Heureusement, en cherchant, le metteur en scène trouve des solutions. Il décide notamment de démultiplier le personnage de Ludovic, de l’incarner trois fois plutôt qu’une, dans les corps et les voix de Christian Baril, Étienne Pilon et François Simon T. Poirier. À Annick Bergeron, le metteur en scène confie le rôle de la mère de Félix, à Sylvie de Morais Nogueira, celui de la lumineuse Andelle.

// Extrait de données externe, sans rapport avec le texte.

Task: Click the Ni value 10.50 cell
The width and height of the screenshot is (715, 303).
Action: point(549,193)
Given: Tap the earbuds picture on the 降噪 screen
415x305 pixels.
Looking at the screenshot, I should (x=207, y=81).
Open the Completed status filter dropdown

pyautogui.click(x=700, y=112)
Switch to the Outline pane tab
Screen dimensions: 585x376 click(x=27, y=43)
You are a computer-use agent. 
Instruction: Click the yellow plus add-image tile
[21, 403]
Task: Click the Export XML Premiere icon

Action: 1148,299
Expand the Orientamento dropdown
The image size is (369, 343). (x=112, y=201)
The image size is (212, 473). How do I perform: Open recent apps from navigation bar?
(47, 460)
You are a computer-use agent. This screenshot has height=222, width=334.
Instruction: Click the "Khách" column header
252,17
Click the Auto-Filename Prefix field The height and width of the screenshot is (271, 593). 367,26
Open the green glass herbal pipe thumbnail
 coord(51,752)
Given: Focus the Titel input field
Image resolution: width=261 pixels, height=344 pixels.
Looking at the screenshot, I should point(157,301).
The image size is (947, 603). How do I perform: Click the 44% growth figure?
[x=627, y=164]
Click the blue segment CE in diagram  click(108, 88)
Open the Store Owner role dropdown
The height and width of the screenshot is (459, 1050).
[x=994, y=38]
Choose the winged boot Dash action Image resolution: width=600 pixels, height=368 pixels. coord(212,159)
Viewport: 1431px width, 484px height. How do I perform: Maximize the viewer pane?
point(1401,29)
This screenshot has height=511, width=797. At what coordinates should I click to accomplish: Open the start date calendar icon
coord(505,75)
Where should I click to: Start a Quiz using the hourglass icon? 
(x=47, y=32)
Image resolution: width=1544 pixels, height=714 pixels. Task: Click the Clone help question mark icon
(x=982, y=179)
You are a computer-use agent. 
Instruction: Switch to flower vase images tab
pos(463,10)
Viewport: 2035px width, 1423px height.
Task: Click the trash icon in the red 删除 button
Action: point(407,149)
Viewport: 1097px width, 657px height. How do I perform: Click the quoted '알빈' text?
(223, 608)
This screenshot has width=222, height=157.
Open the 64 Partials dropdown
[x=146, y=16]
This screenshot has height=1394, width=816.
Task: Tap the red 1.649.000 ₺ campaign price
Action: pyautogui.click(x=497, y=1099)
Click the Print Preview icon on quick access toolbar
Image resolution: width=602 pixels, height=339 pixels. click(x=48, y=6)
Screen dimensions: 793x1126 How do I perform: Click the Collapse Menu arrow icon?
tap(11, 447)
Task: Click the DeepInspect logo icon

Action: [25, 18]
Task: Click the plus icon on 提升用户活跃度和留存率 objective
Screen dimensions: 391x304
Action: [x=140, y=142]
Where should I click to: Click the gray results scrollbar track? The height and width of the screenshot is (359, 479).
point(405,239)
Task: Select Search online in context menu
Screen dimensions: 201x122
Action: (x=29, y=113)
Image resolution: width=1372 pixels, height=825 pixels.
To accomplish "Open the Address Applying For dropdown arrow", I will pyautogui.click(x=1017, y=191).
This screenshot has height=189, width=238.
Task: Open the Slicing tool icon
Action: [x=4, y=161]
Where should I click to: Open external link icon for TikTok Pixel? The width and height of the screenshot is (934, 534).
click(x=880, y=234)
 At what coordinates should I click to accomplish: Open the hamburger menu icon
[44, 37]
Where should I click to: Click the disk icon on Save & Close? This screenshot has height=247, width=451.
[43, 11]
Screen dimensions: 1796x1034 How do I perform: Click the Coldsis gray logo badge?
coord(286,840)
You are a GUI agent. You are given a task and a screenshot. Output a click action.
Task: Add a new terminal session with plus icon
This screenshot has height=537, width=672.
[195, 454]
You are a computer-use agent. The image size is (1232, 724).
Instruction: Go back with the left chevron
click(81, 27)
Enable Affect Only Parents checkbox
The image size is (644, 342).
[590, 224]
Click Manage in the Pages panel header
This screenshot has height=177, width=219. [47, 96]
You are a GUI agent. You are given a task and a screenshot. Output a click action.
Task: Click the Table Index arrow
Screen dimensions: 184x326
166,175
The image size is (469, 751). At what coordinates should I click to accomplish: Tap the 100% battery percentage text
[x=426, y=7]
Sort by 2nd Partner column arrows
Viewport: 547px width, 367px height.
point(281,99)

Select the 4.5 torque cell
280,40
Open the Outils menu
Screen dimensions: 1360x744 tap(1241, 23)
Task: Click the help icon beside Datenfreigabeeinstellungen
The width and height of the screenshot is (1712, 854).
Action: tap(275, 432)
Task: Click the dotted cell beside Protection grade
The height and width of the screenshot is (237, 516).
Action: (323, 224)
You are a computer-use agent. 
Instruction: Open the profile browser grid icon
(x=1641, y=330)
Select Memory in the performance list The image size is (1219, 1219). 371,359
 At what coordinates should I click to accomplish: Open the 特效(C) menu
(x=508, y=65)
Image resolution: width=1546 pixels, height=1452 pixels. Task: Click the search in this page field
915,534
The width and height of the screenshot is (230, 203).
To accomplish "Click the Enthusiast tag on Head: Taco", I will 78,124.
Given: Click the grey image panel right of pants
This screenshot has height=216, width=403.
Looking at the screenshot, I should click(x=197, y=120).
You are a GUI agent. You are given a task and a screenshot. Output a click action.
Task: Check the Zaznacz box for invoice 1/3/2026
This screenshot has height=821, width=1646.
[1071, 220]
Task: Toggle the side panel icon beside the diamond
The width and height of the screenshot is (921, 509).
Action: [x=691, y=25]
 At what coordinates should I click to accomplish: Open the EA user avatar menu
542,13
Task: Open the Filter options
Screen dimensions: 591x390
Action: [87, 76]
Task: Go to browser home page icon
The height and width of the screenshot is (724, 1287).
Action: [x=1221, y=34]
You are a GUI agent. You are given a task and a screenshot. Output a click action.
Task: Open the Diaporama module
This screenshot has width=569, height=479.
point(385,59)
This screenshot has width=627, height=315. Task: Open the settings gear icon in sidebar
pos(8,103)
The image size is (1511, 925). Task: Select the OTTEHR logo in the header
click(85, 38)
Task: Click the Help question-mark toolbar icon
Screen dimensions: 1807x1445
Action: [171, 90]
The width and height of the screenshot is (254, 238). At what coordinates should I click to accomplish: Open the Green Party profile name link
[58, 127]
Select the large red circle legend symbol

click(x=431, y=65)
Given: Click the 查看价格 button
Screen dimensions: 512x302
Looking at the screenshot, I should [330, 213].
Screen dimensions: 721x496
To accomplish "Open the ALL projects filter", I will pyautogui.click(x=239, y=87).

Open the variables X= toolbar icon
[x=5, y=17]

Le Québec, c’est connu, bat des records en matière de suicide. Chez les jeunes hommes de 15-19 ans et de 20-29 ans, le suicide représente la principale cause de mortalité. Affronter le suicide d’un proche, c’est s’engager dans l’un des deuils les plus pénibles qui soient. Ce processus, Claude Poissant le connaît bien. En 1993, il créait Si tu meurs, je te tue, sa propre pièce, sur la mort du frère. L’an dernier, il créait La Fête sauvage, une pièce de Mathieu Gosselin sur un groupe de personnages marqués par le suicide d’un ami. Et maintenant, l’histoire de Ludovic: "Moi, le deuil, je ne peux pas dire que je ne connais pas ça. Des amis, j’en ai perdu beaucoup. Je m’en rends compte maintenant, le roman de Jonathan est sûrement venu me chercher par là. Il y a des gens qui m’ont dit: ça va te faire une année heavy. Mais ce n’est pas le cas. Je suis en création, moi, c’est une entreprise de construction que je mène, pas de destruction."

C.V.

Jonathan Harnois considère que l’écriture de son roman a été, du moins au début, un exorcisme: "Je n’irais pas jusqu’à dire que ça a été une thérapie, mais sûrement une façon d’explorer des zones de moi-même que je n’aurais pas osé explorer autrement." Pour rendre les confessions de Ludovic à ce point vibrantes, l’auteur avoue s’être acharné à conserver l’énergie première de son manuscrit: "C’est le travail le plus beau et le plus important que j’ai eu à faire: ne pas dénaturer le premier élan, l’état d’esprit dans lequel j’ai écrit la première version. Dans ce flot, qui donne rarement quelque chose de structuré, il y a une énergie qu’il faut préserver. En quatre ans de travail sur ce texte, j’ai souvent été tenté de bafouer ce mouvement initial, mais je ne l’ai jamais fait. J’ai fini par trouver un équilibre, c’est-à-dire créer un récit compréhensible, accessible, sans pour autant me limiter dans ma poésie." Il s’agissait en somme de trouver le meilleur dosage d’ombre et de lumière: "Au début, le texte était très noir, mais je savais que ça s’en allait vers quelque chose de lumineux. Je n’aurais jamais voulu que le roman paraisse s’il n’y avait pas eu cette note lumineuse à la fin."